_AIM OF THE TASK_: From the commentary on inflation below, repeat word for word the passage that starts at the words "But there is" and stops after the words "your food bill.".

_SELECTED EXTRACT_:
+---+

Colin Powell used to counsel preparation, foresight, and realism. A catchphrase was “look around corners.” We are awash in foreign policy, screeching around corners – but need to watch the home front, too. Beyond creeping socialism, we have a haywire economy, COVID, but also wild inflation.
You may have heard that we hit a 40-year high last month for inflation, now clocking it at 7.5 percent annually. In other words, last year’s hard-earned dollar only buys 92.5 cents’ worth of goods now. Give it another three years, and it will buy just three-quarters of what a “Trump dollar” bought.
The biggest surprise, however, maybe what comes around unexpected corners. In general, we know government overspending and an official, deliberate end to American energy independence has triggered a general rise in inflation, likely to trigger higher interest rates and higher fuel costs.
But there is more unseen inflation than commonly understood. Take a basic product – one tied to elevated oil and gas costs, driven by Biden’s renewable energy preoccupation – and look what you get.
American farmers grow the food we eat, American truckers bring it to market, and both are suffering higher fuel costs, as well as likely higher borrowing costs from interest rates raised to battle inflation.
But this is not the primary driver of higher food costs – which we have all seen and will see more of in coming months and years. What is the prime driver? Biden’s higher energy costs affect virtually every input an American farmer uses – and thus almost every agricultural product that comes to market – and thus, your food bill.

+---+

[Collected data]
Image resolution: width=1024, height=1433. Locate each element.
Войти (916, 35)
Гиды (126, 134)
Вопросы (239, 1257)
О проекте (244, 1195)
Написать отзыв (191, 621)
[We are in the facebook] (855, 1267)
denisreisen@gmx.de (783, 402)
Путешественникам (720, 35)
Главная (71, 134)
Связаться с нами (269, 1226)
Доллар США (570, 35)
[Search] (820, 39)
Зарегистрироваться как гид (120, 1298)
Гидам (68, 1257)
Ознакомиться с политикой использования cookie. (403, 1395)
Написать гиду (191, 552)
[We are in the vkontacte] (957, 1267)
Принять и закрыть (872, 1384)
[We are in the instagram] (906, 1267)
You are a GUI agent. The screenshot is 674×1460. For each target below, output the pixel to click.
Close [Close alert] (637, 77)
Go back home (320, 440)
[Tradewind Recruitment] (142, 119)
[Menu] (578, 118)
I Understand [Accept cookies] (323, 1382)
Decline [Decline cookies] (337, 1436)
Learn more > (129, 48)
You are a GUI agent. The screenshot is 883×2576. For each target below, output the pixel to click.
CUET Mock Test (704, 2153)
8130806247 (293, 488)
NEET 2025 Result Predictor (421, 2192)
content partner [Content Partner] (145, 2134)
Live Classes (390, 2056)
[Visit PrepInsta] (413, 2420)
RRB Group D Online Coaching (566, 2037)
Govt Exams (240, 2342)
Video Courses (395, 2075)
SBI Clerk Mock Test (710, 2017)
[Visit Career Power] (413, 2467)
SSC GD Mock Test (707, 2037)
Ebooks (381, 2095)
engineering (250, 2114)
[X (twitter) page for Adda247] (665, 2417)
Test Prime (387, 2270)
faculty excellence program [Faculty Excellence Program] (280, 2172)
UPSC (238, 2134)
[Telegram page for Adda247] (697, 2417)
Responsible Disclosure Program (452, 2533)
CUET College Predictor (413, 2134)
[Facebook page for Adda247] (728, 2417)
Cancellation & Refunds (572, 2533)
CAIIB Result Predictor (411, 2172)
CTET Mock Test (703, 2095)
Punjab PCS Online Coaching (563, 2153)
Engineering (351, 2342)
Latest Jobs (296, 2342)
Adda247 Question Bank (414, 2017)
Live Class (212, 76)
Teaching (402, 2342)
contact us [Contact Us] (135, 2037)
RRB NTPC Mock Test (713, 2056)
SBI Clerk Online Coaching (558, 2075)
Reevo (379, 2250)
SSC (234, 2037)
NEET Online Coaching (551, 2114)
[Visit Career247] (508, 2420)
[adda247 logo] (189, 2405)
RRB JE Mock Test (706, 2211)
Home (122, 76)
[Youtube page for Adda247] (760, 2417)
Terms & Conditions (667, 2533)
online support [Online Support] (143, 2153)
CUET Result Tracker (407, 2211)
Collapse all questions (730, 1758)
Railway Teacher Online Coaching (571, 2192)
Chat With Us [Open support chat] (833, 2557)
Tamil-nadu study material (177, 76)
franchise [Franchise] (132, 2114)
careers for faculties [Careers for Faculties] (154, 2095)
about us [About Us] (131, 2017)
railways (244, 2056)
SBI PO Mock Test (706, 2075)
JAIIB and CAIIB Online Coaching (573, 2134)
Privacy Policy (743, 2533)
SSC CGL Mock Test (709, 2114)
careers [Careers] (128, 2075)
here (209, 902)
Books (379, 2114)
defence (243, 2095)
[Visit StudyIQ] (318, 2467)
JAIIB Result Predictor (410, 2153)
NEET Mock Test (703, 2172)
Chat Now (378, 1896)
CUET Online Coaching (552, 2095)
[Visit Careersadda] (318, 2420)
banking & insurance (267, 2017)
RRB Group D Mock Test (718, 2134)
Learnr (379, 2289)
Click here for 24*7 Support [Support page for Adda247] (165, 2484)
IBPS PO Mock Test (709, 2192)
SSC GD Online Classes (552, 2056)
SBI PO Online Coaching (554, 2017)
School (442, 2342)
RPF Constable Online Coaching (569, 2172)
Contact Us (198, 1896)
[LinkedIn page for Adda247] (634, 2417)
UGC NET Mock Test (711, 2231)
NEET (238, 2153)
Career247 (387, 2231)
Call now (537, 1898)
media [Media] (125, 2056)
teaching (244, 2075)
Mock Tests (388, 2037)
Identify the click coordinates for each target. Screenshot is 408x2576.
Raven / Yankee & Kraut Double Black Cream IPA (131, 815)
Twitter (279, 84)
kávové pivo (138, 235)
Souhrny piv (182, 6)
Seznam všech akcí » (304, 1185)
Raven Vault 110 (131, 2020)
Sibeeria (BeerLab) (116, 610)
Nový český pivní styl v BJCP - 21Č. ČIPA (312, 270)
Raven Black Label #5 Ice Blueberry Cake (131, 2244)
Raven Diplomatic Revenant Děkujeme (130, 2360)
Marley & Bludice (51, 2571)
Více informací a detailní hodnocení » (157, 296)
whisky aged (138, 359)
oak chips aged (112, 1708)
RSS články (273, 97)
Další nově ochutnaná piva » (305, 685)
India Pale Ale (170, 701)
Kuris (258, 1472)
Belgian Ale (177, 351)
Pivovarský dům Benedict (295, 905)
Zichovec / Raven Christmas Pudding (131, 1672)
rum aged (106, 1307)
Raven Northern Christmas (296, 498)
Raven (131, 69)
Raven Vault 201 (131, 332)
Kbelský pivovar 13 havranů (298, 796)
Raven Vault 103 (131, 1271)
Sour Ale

+---+

_SOLUTION TO THIS TASK_:
But there is more unseen inflation than commonly understood. Take a basic product – one tied to elevated oil and gas costs, driven by Biden’s renewable energy preoccupation – and look what you get.
American farmers grow the food we eat, American truckers bring it to market, and both are suffering higher fuel costs, as well as likely higher borrowing costs from interest rates raised to battle inflation.
But this is not the primary driver of higher food costs – which we have all seen and will see more of in coming months and years. What is the prime driver? Biden’s higher energy costs affect virtually every input an American farmer uses – and thus almost every agricultural product that comes to market – and thus, your food bill.